Il segnale più evidente dell’anomalia è il livello di rissosità interna alla pseudo-maggioranza, gestita a sinistra con imbarazzato silenzio (cui corrisponde la disgregazione della base elettorale), da destra con chiassose campagne di diffamazione mirata (character aqssassination) contro Rodotà, Boldrini, Kienge, Bocassini, Fassina, alternate a melliflui appelli alla pacificazione. Il classico scenario di chi si prepara a elezioni anticipate scegliendo il momento e il pretesto più opportuno (una condanna del Caimano o il veto europeo a una misura di detassazione), anche se dovrà fare i conti con il ricatto di Napolitano, il vero custode commissario dei poteri forti. Ricatto presidenziale cui farebbe riscontro la costruzione di una maggioranza alternativa (ancor più debole della paralisi attuale) fra Pd e grillini dissidenti –l’occasione per il grande rientro di Sel nel governo come salvatore del capitalismo regolato. La speranza che la Germania della Merkel o di una futura grosse Koalition si converta dal rigore monetario al deficit spending è il nuovo mantra del progressismo post-bersaniano e vendoliano, l’equivalente delle dicerie di Monti sulla luce in fondo al tunnel. E se domani, direbbe Veltroni, e sottolineo se –direbbe più cauta Mina…

Non facciamo previsioni, ma la precarietà comanda in Italia, oltre le vite quotidiane, anche le soluzioni parlamentari e quella attuale è a tempo determinato e pure in nero quanto nessun’altra. Il punto cruciale è la legge elettorale. Rinviarla a dopo le (improbabili) riforme costituzionali significa lasciare il Porcellum per la prossima legislatura; ritoccare il livello minimo per accedere al premio di maggioranza (improbabile) significa perpetuare il Porcellum ritoccato, rendendo solo più aleatoria la governabilità. Per cambiarlo effettivamente non c’è maggioranza, dato che oggi converrebbe solo al Pd. Quanto alle riforme, non c’è accordo neppure sul metodo costituente. Del resto, proprio l’esempio del sempre evocato (semi)presidenzialismo francese dimostra che non serve per evitare l’ingovernabilità, come ci ha spiegato pochi giorni fa Balibar, anzi Hollande è stretto tra «impopolarità e sanzione dei mercati, a rischio d’incappare in entrambi», cioè in una crisi di sistema.

Il vero problema sta nel fatto che il sistema italiano è bloccato tanto sull’identificazione della destra con Berlusconi quanto sul congelamento di tutta la sinistra (Sel compresa) nell’unità coatta del Pd.
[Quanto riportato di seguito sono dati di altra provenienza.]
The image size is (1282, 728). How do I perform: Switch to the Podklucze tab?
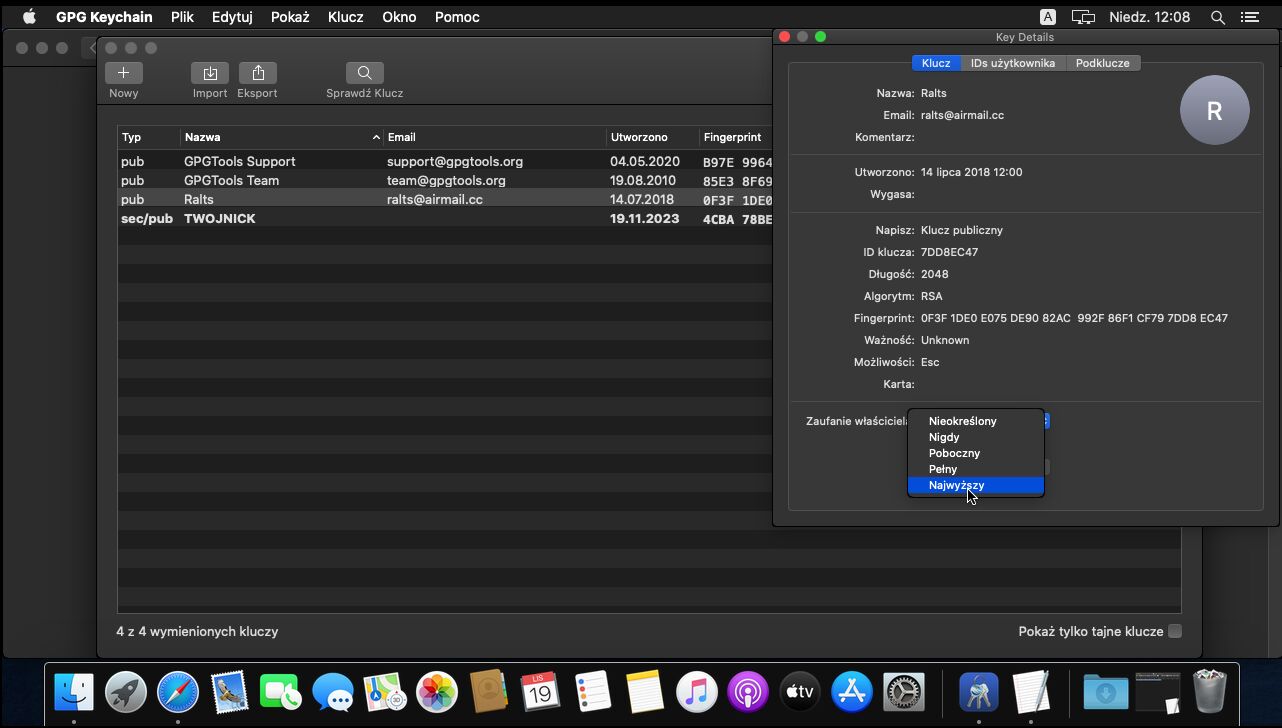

Nessuno ha il coraggio di scegliere una linea e di farla valere o di rompere, non solo per paura di una resa di conti elettorali ma per la folle idea di tutelare la coesione sociale –che sarebbe poi, al solito, tener ferma la vittima mentre il vampiro della finanza la morde alla gola. Si riproduce la situazione greca, in cui il Pasok socialista perde voti e si coalizza con Nea Demokratía di destra, a tutto vantaggio di quest’ultima. La differenza è che in Italia non c’è il secondo partito di sinistra, Syriza, quello sì a vocazione maggioritaria e avverso all’austerità. Altro che Veltroni. Altro che E se domani.